REQUIREMENT: Among the entries that follow, the required portion opens with the line containing "The image size is (1456, 819)." and closes with the line containing "Open 凭证管理 in the left sidebar". Give that portion again exactly, and nothing else.

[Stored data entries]
*** Begin section ***

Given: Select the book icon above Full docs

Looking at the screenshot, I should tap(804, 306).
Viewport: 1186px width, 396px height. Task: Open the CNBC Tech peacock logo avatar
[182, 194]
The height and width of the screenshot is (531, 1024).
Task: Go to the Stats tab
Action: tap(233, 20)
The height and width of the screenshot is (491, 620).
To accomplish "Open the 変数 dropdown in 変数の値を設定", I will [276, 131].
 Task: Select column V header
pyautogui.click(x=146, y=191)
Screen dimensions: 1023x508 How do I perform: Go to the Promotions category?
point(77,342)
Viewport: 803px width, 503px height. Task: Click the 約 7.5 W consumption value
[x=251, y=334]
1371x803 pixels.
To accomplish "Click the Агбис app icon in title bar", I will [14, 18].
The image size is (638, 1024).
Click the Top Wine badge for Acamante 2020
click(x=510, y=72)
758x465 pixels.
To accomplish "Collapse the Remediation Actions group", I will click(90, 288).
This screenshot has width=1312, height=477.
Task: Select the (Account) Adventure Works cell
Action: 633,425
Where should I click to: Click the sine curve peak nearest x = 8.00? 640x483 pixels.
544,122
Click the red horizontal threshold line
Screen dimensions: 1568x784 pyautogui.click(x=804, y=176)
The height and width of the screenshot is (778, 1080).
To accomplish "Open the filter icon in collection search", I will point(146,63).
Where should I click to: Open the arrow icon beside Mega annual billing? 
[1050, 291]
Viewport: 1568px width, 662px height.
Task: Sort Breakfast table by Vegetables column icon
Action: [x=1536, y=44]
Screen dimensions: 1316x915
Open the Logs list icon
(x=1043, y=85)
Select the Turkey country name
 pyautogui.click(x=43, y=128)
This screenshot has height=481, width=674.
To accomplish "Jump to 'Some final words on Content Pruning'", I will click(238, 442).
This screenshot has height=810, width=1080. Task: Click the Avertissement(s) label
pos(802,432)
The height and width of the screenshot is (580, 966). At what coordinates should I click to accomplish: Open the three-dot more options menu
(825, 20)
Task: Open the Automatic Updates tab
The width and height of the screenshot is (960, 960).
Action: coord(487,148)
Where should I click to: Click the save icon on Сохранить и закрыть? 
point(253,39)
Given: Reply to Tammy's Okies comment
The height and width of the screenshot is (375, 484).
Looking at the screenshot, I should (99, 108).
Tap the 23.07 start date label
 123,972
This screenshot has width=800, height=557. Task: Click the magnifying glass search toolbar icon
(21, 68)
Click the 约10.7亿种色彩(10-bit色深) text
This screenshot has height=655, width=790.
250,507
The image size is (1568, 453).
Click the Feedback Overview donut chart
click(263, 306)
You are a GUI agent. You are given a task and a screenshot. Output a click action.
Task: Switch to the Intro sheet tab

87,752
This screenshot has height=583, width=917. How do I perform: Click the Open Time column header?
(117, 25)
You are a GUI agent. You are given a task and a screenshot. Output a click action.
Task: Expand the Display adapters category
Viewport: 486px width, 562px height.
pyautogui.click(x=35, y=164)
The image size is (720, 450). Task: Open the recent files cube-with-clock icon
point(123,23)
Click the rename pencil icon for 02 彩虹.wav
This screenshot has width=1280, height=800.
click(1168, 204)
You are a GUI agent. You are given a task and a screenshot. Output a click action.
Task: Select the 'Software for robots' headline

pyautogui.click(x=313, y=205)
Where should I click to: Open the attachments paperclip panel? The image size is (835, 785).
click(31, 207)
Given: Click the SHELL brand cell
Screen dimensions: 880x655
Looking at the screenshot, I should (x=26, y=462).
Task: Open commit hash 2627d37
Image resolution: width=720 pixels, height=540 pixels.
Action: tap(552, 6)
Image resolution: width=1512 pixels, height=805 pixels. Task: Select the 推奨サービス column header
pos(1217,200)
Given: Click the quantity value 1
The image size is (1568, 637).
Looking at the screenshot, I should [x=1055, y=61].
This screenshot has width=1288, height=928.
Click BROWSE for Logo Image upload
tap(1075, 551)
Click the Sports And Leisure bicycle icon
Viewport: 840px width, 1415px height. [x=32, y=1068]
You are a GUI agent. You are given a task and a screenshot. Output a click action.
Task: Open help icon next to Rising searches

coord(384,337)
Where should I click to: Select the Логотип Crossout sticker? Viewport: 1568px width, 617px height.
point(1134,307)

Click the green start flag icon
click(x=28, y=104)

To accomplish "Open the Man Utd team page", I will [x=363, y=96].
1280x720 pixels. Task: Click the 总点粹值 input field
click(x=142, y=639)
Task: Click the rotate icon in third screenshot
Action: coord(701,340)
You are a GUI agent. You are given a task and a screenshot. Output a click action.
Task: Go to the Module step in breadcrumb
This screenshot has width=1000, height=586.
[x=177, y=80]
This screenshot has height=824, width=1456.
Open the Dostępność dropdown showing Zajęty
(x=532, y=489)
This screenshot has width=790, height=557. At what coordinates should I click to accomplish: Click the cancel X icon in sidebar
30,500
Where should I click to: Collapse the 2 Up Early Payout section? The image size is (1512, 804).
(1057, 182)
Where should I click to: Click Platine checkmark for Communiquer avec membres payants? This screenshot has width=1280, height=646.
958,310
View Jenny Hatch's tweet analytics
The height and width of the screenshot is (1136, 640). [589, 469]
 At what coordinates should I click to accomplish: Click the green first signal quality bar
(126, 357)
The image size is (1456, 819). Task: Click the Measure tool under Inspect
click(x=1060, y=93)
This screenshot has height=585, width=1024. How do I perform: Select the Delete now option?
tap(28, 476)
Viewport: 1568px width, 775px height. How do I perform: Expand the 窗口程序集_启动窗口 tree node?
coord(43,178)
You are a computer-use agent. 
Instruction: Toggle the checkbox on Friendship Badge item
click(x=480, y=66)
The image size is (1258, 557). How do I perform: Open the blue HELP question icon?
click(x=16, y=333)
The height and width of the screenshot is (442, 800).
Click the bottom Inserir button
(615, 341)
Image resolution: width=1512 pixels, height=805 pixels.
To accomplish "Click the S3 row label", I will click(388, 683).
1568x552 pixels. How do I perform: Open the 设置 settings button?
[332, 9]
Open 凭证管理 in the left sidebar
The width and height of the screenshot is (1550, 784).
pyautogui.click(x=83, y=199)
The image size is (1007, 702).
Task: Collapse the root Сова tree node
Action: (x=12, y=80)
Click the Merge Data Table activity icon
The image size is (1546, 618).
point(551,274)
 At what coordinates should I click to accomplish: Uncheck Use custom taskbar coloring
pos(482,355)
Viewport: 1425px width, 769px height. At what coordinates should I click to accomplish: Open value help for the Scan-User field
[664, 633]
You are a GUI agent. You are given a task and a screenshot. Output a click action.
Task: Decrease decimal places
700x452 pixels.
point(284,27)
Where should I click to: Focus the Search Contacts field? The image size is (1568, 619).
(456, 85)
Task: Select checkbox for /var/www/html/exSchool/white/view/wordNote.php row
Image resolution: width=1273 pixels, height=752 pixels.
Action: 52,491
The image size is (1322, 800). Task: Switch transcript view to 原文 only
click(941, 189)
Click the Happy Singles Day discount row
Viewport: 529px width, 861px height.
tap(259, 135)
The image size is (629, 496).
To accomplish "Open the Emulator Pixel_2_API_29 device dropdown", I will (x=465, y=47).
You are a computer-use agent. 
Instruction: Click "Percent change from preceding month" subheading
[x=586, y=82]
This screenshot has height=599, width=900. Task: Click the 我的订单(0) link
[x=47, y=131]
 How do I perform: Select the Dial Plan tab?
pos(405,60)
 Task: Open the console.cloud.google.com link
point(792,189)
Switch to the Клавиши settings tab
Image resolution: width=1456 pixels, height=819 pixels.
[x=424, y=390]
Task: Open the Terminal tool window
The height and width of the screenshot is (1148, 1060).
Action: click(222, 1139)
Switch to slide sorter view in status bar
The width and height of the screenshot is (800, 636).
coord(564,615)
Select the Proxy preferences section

*** End section ***

OUTPUT OF THE EXERCISE:
The image size is (1456, 819). Task: Click the Measure tool under Inspect
click(x=1060, y=93)
This screenshot has height=585, width=1024. How do I perform: Select the Delete now option?
tap(28, 476)
Viewport: 1568px width, 775px height. How do I perform: Expand the 窗口程序集_启动窗口 tree node?
coord(43,178)
You are a computer-use agent. 
Instruction: Toggle the checkbox on Friendship Badge item
click(x=480, y=66)
The image size is (1258, 557). How do I perform: Open the blue HELP question icon?
click(x=16, y=333)
The height and width of the screenshot is (442, 800).
Click the bottom Inserir button
(615, 341)
Image resolution: width=1512 pixels, height=805 pixels.
To accomplish "Click the S3 row label", I will click(388, 683).
1568x552 pixels. How do I perform: Open the 设置 settings button?
[332, 9]
Open 凭证管理 in the left sidebar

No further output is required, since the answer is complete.